The seemingly large number of possible antiretroviral drug combinations is only apparent. Therapeutic options are actually limited by cross reactivity within the currently available classes of antiretroviral drugs. New drugs with increased potency that are safer, easier to take, with more favourable pharmacologic properties and with activity against drug-resistant viruses, are needed. Validation of drug resistance testing for use in clinical practice will provide clinicians with a helpful patient management tool and the choice of therapy will hopefully be guided by individual resistance profiles, allowing for more effective treatment.
It is becoming increasingly evident that the course and the outcome of HIV infection are mostly determined by events that take place during primary infection. Future treatment strategies, through controlled studies, will focus on the early recognition and treatment of primary HIV infection.
There is evidence that a specific and effective cellular immune response to HIV occurs in infected subjects. This has led to the exploration of alternative approaches to therapy that would aim at enhancing this host immune response such as therapy with drugs like Interleukin 2 and with certain HIV-derived immunogens. Studies are ongoing to design further strategies of treatment based on immunologic intervention.

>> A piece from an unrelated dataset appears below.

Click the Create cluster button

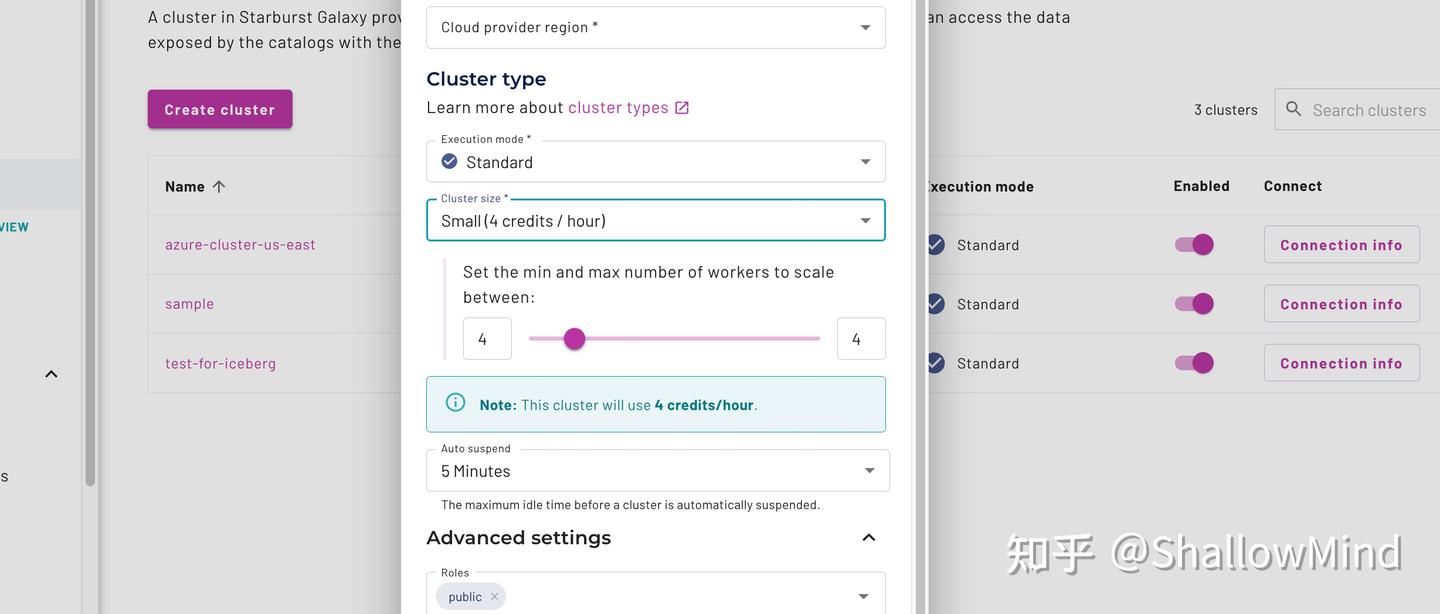[x=220, y=109]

The example of the “long term non-progressor” (individuals whose HIV infection is effectively controlled by their own specific CD4+ T cell response) suggests that enhancing the immune response may lead to a stable equilibrium between virus and host. A similar response is observed in other persistent viral infections such as those caused by herpesviruses, where the host’s immune system is able to keep a virus silent. One approach to ART that is under investigation is antiretroviral therapy with structured treatment interruptions. The hope is that intermittent interruptions in ART, by allowing host immunity to be exposed to HIV, may act to augment the duration and the strength of host immune responses to HIV and therefore increase immunologic control of the infection. Additional potential advantages of structured interruptions of ART are: reduced toxicity improved tolerance, greater adherence to treatment and reduced overall cost. Results from a few uncontrolled studies are available which indicate that the majority of patients seem to experience a rapid rebound in plasma HIV-RNA during treatment interruptions as well as a rapid decline in CD4+ cell counts. The implications of these results and the possibility of boosting HIV-specific immune responses through this approach still remain controversial and need to be further clarified by controlled studies.
A variety of other approaches to stimulating the immune system are under investigation. While research into eradication of HIV also continues, a combination of potent ART with immune-based therapies may be the most durable approach to achieving long term containment of HIV replication.